* [TASK OBJECTIVE]: Restate verbatim the span of lines below between the line with "Meghalaya Govt Schemes (31, 1976)" and the line with "Madhya Pradesh Govt Schemes (35, 1960)", including those two lines, and only that span.

* [DATA SUPPLIED]:
________________________

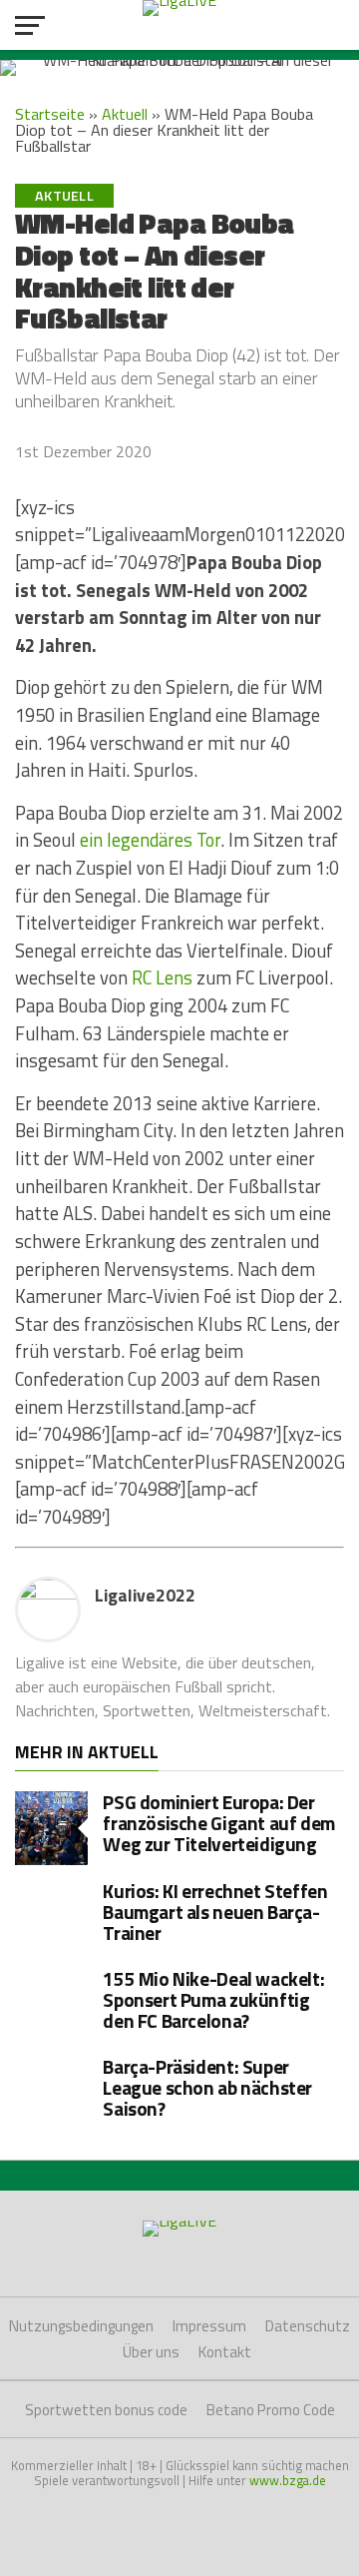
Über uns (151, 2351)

________________________

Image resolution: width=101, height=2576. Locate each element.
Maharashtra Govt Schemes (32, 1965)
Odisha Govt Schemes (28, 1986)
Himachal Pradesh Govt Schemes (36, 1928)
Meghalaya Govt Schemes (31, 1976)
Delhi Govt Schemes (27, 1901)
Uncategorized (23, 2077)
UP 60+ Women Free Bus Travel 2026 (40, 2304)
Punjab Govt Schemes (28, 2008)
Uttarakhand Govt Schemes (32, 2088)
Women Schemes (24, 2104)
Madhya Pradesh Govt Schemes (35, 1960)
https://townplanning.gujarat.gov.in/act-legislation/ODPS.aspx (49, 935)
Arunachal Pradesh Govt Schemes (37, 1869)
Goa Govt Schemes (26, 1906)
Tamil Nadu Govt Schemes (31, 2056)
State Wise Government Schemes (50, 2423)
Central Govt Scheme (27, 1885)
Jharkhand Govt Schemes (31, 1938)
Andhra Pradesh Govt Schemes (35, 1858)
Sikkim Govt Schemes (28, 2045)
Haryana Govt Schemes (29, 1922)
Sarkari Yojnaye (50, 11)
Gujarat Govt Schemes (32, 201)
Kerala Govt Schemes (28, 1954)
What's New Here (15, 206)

________________________

* [YOUR SOLUTION]:
Meghalaya Govt Schemes (31, 1976)
Delhi Govt Schemes (27, 1901)
Uncategorized (23, 2077)
UP 60+ Women Free Bus Travel 2026 (40, 2304)
Punjab Govt Schemes (28, 2008)
Uttarakhand Govt Schemes (32, 2088)
Women Schemes (24, 2104)
Madhya Pradesh Govt Schemes (35, 1960)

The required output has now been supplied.